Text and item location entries

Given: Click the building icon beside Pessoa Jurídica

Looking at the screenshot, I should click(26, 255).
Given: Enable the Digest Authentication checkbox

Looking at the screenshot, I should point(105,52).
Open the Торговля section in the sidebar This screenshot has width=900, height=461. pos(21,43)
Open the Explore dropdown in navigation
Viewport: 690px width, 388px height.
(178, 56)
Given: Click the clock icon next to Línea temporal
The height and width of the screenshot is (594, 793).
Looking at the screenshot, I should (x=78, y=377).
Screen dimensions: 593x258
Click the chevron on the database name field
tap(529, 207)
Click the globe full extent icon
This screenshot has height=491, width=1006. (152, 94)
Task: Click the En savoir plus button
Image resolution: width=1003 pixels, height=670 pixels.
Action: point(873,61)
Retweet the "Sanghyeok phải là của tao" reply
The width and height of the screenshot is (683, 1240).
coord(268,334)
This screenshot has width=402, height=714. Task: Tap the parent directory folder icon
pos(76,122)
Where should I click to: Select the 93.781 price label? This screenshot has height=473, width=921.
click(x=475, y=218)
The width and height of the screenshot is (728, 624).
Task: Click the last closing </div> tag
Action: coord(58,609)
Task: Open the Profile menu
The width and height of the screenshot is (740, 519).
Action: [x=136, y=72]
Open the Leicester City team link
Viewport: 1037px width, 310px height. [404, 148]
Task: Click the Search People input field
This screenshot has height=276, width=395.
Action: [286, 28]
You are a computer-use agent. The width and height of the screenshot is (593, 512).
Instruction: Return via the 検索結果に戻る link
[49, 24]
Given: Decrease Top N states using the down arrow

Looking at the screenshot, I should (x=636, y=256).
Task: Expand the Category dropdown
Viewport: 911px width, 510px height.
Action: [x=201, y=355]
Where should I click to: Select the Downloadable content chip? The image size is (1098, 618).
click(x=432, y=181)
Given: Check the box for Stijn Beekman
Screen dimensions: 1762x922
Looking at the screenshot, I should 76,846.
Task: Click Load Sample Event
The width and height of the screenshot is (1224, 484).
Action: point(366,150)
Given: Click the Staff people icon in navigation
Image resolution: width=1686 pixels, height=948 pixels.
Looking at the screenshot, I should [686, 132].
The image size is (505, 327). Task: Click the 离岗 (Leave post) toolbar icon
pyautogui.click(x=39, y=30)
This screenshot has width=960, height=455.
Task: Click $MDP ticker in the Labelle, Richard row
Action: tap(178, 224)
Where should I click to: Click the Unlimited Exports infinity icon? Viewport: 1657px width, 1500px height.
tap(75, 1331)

__Job__
Can you rewrite everything from the start of the items down to the line containing "Looking at the screenshot, I should point(105,52).", with "checkbox" changed to "toggle" and all else left as it is?

__Solved exercise__
Given: Click the building icon beside Pessoa Jurídica

Looking at the screenshot, I should click(26, 255).
Given: Enable the Digest Authentication toggle

Looking at the screenshot, I should point(105,52).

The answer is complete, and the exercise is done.